FABRICE COFFRINI/AFP/Getty Images

National Security

Now for the Hard Part

The Iran deal is a good first step. Let's see what happens next.

Early Sunday morning in Geneva, the P5+1 and Iran announced that they had reached an interim deal on Iran's nuclear program. Many are heralding the agreement as an historic breakthrough, and the deal does indeed buy us time, but it is much too early to declare victory. Indeed, the Iranian nuclear crisis might still very well end in President Obama making a fateful choice between Iran with the bomb or bombing Iran.

The interim pact is a step in the right direction. It puts strict ceilings on all aspects of Iran's program, including: centrifuge production, number and types of operating centrifuges, stockpiles of low- and medium-enriched uranium, numbers of enrichment facilities, and the start-up of the Arak reactor. In addition, these measures are to be verified by more intrusive inspections. In exchange, the United States offered relatively modest sanctions relief to the tune of roughly $7 billion. The deal will leave the most important aspects of the sanctions regime in place and, if Tehran honors its end of the bargain, prevent Iran from inching ever closer to a nuclear weapons breakout capability while negotiations continue. But we are not out of the woods yet.

The interim deal is, as Secretary of State John Kerry has said, only a "first step." It is to remain in place for six months until a "comprehensive" accord can be reached. In other words, now comes the hard part. 

There remains a chasm between the two sides on fundamental issues, including Iran's erroneous claim to a "right to enrich," Tehran's unwillingness to come clean on its past nuclear weaponization activities, whether Iran will be allowed to continue to enrich at the deeply buried Fordow facility (or to enrich at all), the final status of the Arak reactor, and many other matters.

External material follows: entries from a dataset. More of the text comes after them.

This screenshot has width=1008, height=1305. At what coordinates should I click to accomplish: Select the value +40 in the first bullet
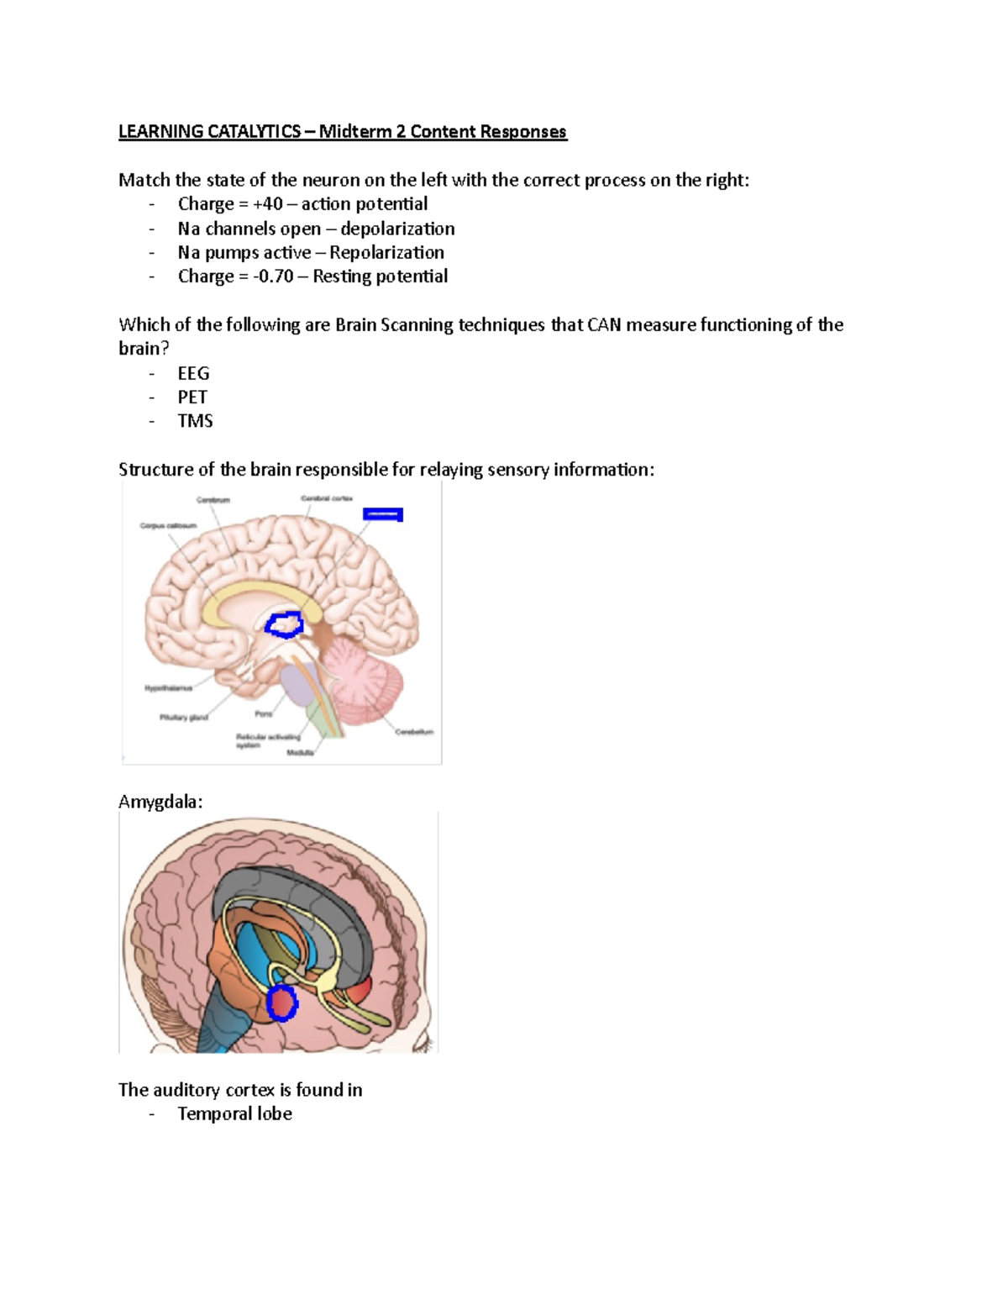click(268, 204)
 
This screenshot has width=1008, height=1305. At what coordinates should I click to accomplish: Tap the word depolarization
click(397, 229)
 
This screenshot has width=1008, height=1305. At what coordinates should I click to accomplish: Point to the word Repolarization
click(386, 252)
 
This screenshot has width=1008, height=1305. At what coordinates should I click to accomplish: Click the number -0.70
click(273, 276)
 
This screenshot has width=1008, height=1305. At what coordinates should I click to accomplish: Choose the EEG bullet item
click(193, 373)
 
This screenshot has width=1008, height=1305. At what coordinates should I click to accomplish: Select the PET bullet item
click(192, 397)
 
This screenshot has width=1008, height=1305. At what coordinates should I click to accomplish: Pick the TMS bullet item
click(195, 421)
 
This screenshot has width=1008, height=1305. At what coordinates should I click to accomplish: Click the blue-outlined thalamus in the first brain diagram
click(285, 624)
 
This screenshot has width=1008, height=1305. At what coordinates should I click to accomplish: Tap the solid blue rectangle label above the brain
click(383, 513)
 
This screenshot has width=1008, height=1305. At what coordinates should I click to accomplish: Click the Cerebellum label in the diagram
click(414, 732)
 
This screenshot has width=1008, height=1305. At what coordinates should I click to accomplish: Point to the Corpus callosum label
click(168, 526)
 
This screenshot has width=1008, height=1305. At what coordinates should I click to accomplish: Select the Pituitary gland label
click(184, 718)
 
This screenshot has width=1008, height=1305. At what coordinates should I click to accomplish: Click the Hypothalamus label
click(169, 688)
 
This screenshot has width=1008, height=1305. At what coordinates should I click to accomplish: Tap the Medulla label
click(300, 753)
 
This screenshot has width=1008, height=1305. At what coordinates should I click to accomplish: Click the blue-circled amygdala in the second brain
click(283, 1003)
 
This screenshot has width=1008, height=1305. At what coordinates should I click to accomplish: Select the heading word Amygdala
click(160, 802)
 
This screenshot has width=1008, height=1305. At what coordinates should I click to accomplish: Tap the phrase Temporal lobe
click(234, 1114)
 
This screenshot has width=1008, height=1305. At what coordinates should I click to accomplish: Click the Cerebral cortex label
click(327, 498)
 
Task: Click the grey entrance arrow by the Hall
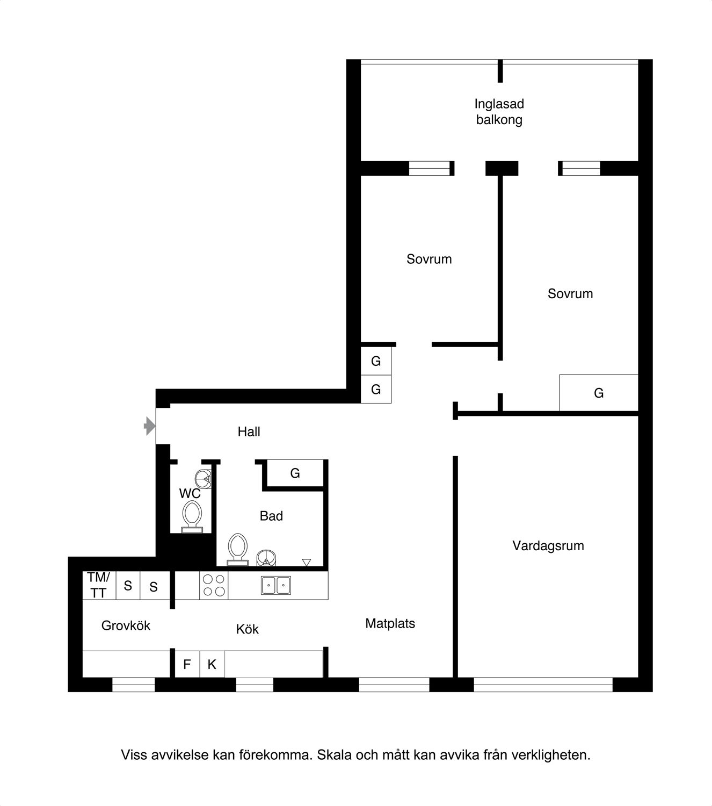[149, 426]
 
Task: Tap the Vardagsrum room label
[548, 545]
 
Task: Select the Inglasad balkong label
[499, 112]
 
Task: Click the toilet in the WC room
[192, 517]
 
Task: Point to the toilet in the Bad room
[237, 549]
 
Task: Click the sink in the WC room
[203, 479]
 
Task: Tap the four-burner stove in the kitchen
[214, 585]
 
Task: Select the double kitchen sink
[276, 585]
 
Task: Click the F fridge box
[187, 664]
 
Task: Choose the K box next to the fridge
[212, 664]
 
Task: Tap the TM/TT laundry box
[99, 585]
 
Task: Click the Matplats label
[390, 623]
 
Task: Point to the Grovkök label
[126, 625]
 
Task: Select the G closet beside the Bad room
[295, 473]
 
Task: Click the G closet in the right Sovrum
[599, 393]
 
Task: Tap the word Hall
[249, 431]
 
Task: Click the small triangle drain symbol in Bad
[306, 562]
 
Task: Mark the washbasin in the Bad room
[266, 558]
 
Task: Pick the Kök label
[248, 629]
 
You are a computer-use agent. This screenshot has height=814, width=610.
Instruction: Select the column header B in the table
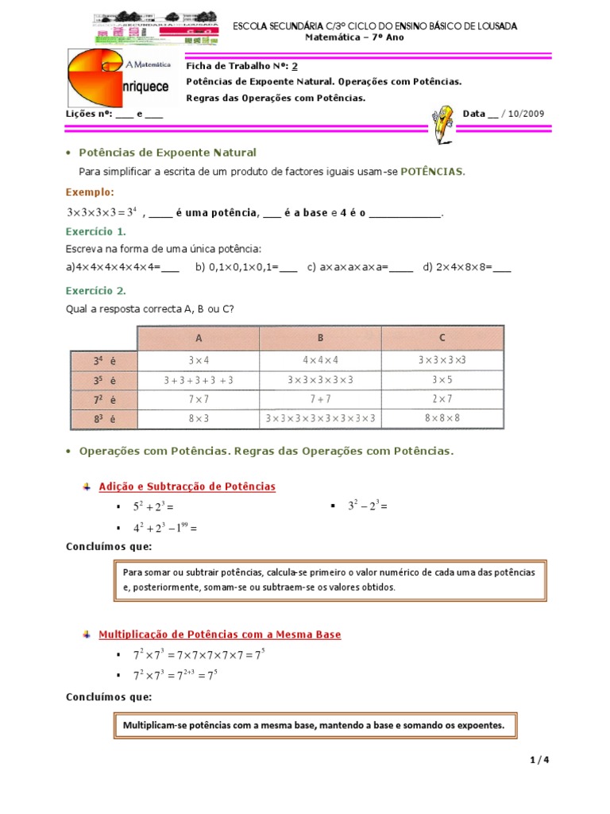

For the next six months, therefore, we will replay the tape we have been watching since President Rouhani assumed power in August. The Iranians and the P5+1 will attempt to negotiate an accord while a worldwide chorus chimes in on the contours of an acceptable deal and otherwise seeks to influence the outcome. 

So, where will we be six months from now? 

There are three possible outcomes. First, the two sides might successfully negotiate a comprehensive deal that succeeds in dismantling the Iranian nuclear threat. This would be the best possible outcome, but, given the outstanding differences mentioned above, it is also the least likely.

The second possibility is that the six-month interim deal expires without an accord and the two sides agree to extend the terms of the interim deal. Over time, therefore, there is the danger that the interim deal becomes permanent. (Also in this category would be the possibility that we reach a weak "comprehensive" pact that does not go much beyond the interim arrangement). This outcome should be avoided. As long as such an arrangement is strictly enforced, it would at least prevent Iran from making the final dash to a nuclear weapon, but it would leave far too much of Iran's nuclear infrastructure in place for comfort, amount to a de facto recognition of Iran's right to enrich, and set a dangerous precedent for nonproliferation policy. Moreover, the tough sanctions regime now in place cannot hold forever, and over time the pressure on Iran to uphold its end of the bargain will dissipate.

Finally, and at least as likely as the others, is the possibility that the interim deal begins to unravel after six months, or perhaps even before, and Iran resumes its steady march toward nuclear weapons. In this event, Congress must pass the tough sanctions bill it is currently marking up and the international community must prepare to take military action. 

Because nothing in this recent flurry of diplomatic activity changes the basic fact that, as President Obama has stated many times, a nuclear-armed Iran is "unacceptable" and the United States must do "everything that's required to prevent it."